■ ACTIVITY
Copy only the lines from the one containing "At what coordinates" through the final line of the records below, exactly as written, with no pictures.

· · · · · · ·

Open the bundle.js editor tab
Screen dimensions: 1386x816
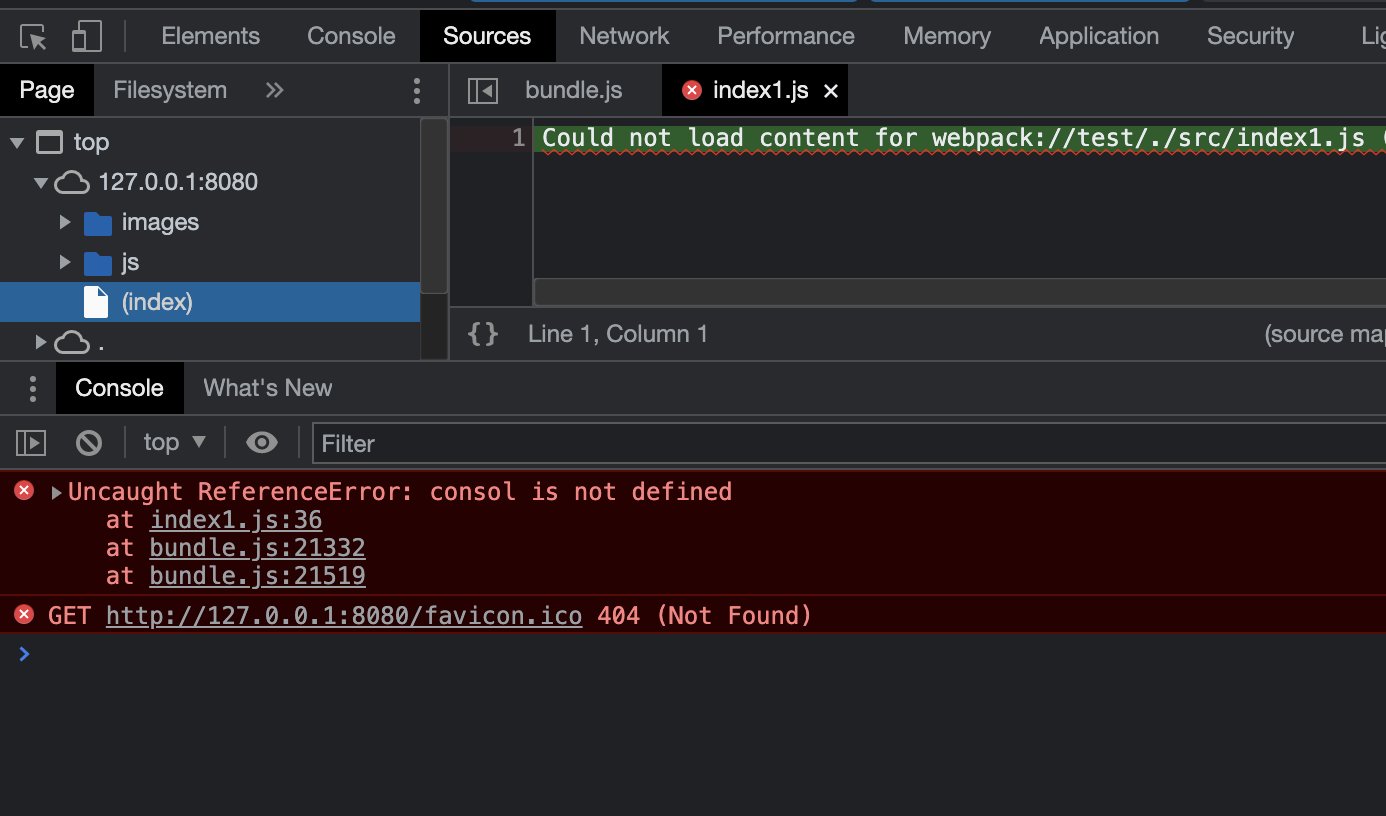[x=573, y=91]
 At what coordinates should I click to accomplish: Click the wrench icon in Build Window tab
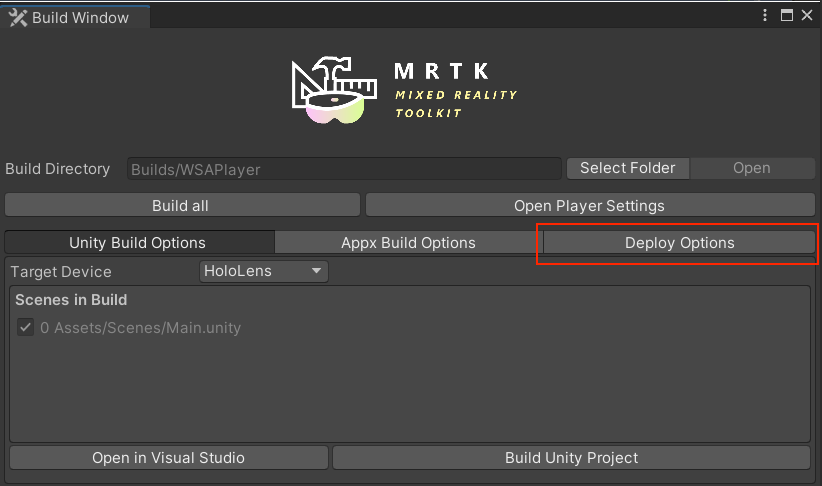coord(18,18)
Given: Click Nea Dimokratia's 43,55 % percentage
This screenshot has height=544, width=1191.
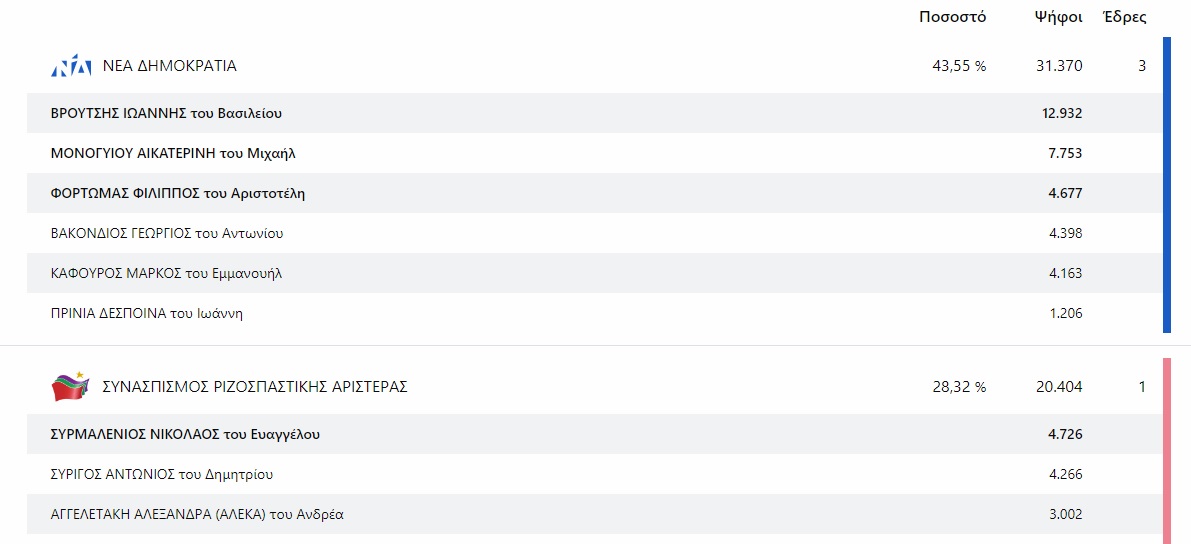Looking at the screenshot, I should click(958, 67).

· · · · · · ·

■ REPLY
 At what coordinates should I click to accomplish: Click the wrench icon in Build Window tab
coord(18,18)
Given: Click Nea Dimokratia's 43,55 % percentage
This screenshot has height=544, width=1191.
Looking at the screenshot, I should click(958, 67).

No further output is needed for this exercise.